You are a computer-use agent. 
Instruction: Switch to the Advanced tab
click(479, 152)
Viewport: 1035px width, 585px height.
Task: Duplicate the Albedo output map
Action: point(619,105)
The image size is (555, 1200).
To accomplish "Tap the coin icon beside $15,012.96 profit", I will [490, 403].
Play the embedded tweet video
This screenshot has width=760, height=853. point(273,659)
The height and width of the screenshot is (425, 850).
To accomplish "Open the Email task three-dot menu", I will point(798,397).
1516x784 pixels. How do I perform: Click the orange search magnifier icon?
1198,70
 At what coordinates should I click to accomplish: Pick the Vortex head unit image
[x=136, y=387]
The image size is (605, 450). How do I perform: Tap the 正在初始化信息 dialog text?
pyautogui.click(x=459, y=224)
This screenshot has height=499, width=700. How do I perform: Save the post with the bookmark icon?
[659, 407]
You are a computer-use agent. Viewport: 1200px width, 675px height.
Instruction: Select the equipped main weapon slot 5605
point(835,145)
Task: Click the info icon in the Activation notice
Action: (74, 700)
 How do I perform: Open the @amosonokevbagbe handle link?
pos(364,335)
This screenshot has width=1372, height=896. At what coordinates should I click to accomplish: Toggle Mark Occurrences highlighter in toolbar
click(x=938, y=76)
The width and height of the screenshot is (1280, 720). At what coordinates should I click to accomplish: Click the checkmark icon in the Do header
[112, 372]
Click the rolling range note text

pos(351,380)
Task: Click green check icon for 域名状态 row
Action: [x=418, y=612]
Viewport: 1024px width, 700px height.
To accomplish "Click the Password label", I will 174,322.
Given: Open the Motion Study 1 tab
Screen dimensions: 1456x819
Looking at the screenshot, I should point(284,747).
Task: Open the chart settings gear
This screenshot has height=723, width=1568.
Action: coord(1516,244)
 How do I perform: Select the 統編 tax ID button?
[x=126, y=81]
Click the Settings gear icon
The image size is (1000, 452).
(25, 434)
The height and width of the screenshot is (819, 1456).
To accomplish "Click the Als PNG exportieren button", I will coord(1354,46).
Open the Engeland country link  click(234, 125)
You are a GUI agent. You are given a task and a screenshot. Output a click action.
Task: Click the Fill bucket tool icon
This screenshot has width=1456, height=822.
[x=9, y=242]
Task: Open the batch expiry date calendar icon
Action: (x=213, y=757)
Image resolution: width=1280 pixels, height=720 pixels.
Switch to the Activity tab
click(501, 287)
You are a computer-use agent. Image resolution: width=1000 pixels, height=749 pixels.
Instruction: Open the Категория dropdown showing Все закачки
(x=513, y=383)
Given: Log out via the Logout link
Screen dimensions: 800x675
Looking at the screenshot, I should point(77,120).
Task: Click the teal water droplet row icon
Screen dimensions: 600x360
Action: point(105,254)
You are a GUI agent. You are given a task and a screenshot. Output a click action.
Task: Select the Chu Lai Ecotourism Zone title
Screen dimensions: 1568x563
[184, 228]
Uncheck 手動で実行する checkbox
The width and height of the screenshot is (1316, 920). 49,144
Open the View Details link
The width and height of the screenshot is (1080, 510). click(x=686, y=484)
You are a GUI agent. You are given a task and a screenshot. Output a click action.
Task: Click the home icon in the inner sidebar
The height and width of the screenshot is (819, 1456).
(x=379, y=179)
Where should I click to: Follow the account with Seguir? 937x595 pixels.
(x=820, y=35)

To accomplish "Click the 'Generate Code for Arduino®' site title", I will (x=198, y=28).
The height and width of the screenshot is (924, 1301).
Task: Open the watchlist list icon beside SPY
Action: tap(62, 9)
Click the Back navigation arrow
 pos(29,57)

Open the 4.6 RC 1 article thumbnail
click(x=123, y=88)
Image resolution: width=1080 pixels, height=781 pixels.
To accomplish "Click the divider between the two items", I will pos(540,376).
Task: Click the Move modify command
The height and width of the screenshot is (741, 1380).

■ WHAT IS BEING ASKED ■
Could you reproduce every record above exactly as it stands?

■ EXERCISE SOLUTION ■
You are a computer-use agent. 
Instruction: Switch to the Advanced tab
click(479, 152)
Viewport: 1035px width, 585px height.
Task: Duplicate the Albedo output map
Action: point(619,105)
The image size is (555, 1200).
To accomplish "Tap the coin icon beside $15,012.96 profit", I will [490, 403].
Play the embedded tweet video
This screenshot has width=760, height=853. point(273,659)
The height and width of the screenshot is (425, 850).
To accomplish "Open the Email task three-dot menu", I will point(798,397).
1516x784 pixels. How do I perform: Click the orange search magnifier icon?
1198,70
 At what coordinates should I click to accomplish: Pick the Vortex head unit image
[x=136, y=387]
The image size is (605, 450). How do I perform: Tap the 正在初始化信息 dialog text?
pyautogui.click(x=459, y=224)
This screenshot has height=499, width=700. How do I perform: Save the post with the bookmark icon?
[659, 407]
You are a computer-use agent. Viewport: 1200px width, 675px height.
Instruction: Select the equipped main weapon slot 5605
point(835,145)
Task: Click the info icon in the Activation notice
Action: (74, 700)
 How do I perform: Open the @amosonokevbagbe handle link?
pos(364,335)
This screenshot has width=1372, height=896. At what coordinates should I click to accomplish: Toggle Mark Occurrences highlighter in toolbar
click(x=938, y=76)
The width and height of the screenshot is (1280, 720). At what coordinates should I click to accomplish: Click the checkmark icon in the Do header
[112, 372]
Click the rolling range note text

pos(351,380)
Task: Click green check icon for 域名状态 row
Action: [x=418, y=612]
Viewport: 1024px width, 700px height.
To accomplish "Click the Password label", I will 174,322.
Given: Open the Motion Study 1 tab
Screen dimensions: 1456x819
Looking at the screenshot, I should point(284,747).
Task: Open the chart settings gear
This screenshot has height=723, width=1568.
Action: coord(1516,244)
 How do I perform: Select the 統編 tax ID button?
[x=126, y=81]
Click the Settings gear icon
The image size is (1000, 452).
(25, 434)
The height and width of the screenshot is (819, 1456).
To accomplish "Click the Als PNG exportieren button", I will coord(1354,46).
Open the Engeland country link  click(234, 125)
You are a GUI agent. You are given a task and a screenshot. Output a click action.
Task: Click the Fill bucket tool icon
This screenshot has width=1456, height=822.
[x=9, y=242]
Task: Open the batch expiry date calendar icon
Action: (x=213, y=757)
Image resolution: width=1280 pixels, height=720 pixels.
Switch to the Activity tab
click(501, 287)
You are a computer-use agent. Image resolution: width=1000 pixels, height=749 pixels.
Instruction: Open the Категория dropdown showing Все закачки
(x=513, y=383)
Given: Log out via the Logout link
Screen dimensions: 800x675
Looking at the screenshot, I should point(77,120).
Task: Click the teal water droplet row icon
Screen dimensions: 600x360
Action: point(105,254)
You are a GUI agent. You are given a task and a screenshot. Output a click action.
Task: Select the Chu Lai Ecotourism Zone title
Screen dimensions: 1568x563
[184, 228]
Uncheck 手動で実行する checkbox
The width and height of the screenshot is (1316, 920). 49,144
Open the View Details link
The width and height of the screenshot is (1080, 510). click(x=686, y=484)
You are a GUI agent. You are given a task and a screenshot. Output a click action.
Task: Click the home icon in the inner sidebar
The height and width of the screenshot is (819, 1456).
(x=379, y=179)
Where should I click to: Follow the account with Seguir? 937x595 pixels.
(x=820, y=35)

To accomplish "Click the 'Generate Code for Arduino®' site title", I will (x=198, y=28).
The height and width of the screenshot is (924, 1301).
Task: Open the watchlist list icon beside SPY
Action: tap(62, 9)
Click the Back navigation arrow
 pos(29,57)

Open the 4.6 RC 1 article thumbnail
click(x=123, y=88)
Image resolution: width=1080 pixels, height=781 pixels.
To accomplish "Click the divider between the two items", I will pos(540,376).
Task: Click the Move modify command
The height and width of the screenshot is (741, 1380).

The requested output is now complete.